Obama and Pot

David Maraniss‘ forthcoming biography of President Obama reports that in high school and college, Obama not only inhaled, he was a rather intense user.

This quote from Penn Jillette is apropos:

Do we believe, even for a second, that if Obama had been busted for marijuana — under the laws that he condones — would his life have been better? If Obama had been caught with the marijuana that he says he uses, and ‘maybe a little blow’… if he had been busted under his laws, he would have done hard fucking time. And if he had done time in prison, time in federal prison, time for his ‘weed’ and ‘a little blow,’ he would not be President of the United States of America. He would not have gone to his fancy-ass college, he would not have sold books that sold millions and millions of copies and made millions and millions of dollars, he would not have a beautiful, smart wife, he would not have a great job. He would have been in fucking prison, and it’s not a god damn joke. People who smoke marijuana must be set free. It is insane to lock people up.

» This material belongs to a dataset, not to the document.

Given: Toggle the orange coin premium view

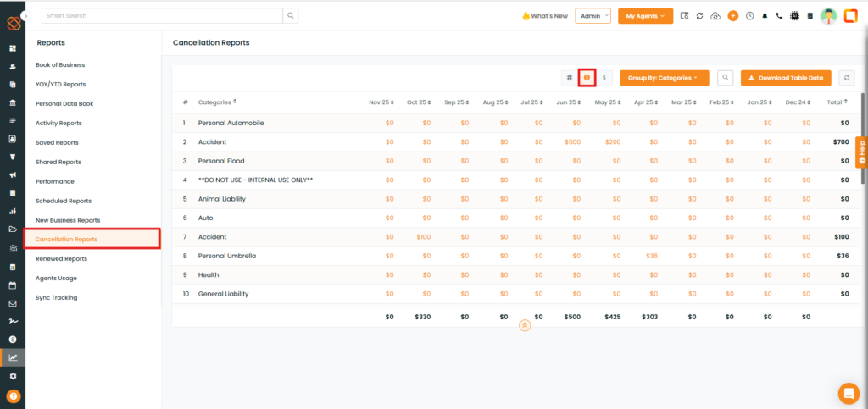Looking at the screenshot, I should (587, 78).
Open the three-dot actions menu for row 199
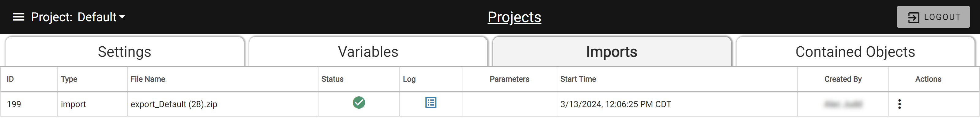The height and width of the screenshot is (120, 980). coord(899,104)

I would really like some reporter to ask Obama if he thinks it would have been for the best if young Barry Obama’s life had been derailed by a drug conviction.

Paul Waldman writes:

The reason, of course, is fear, the force that governs so many decisions politicians make. At the moment, there remains a strong incentive to support the status quo, lest you be targeted in your next race as some kind of hippie-lover. The incentives on the other side, on the other hand, are almost nil. When was the last time somebody lost a race for being too tough on drugs? The half of Americans who favor marijuana legalization are not an organized voting bloc that gets together to punish its opponents at the polls… it may be some time before we have a real debate—the kind with two sides—on this issue.

I think it also hurts that the people hurt least by the current system are well-off whites; marijuana laws are disproportionately enforced against young Black people. (Unsurprisingly, the history of marijuana prohibition is thoroughly intertwined with racism.)

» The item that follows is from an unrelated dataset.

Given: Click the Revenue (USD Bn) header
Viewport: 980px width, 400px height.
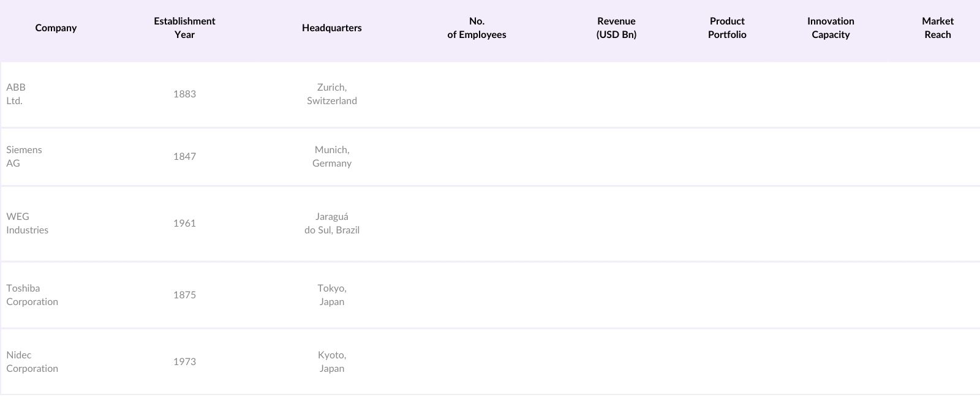Looking at the screenshot, I should [616, 28].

Usually I think people are too quick to blame Obama for dreadful federal policy; the President is not a dictator, and very often Obama doesn’t actually have the power to unilaterally change policy.

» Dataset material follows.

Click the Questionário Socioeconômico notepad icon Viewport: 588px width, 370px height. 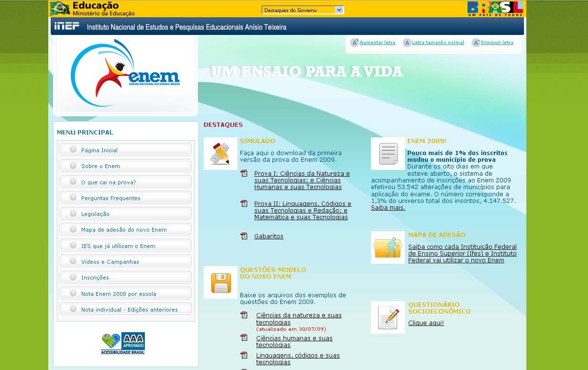[388, 317]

In this case, however, I think anger at Obama is exactly right. First of all, for the hypocrisy Jillette points out. (Even worse than the hypocrisy, imo, is the utter lack of compassion).

Second of all, when Obama was running for president he promised to lighten up on the federal war on medical marijuana. It’s very reasonable to be angry with Obama for explicit promises broken.

And finally, Obama does have unilateral powers when it comes to medical marijuana.

Marijuana is categorized as schedule I, which means it legally has no accepted medical use. This is why medical marijuana, while legal under some state laws, is illegal under federal law.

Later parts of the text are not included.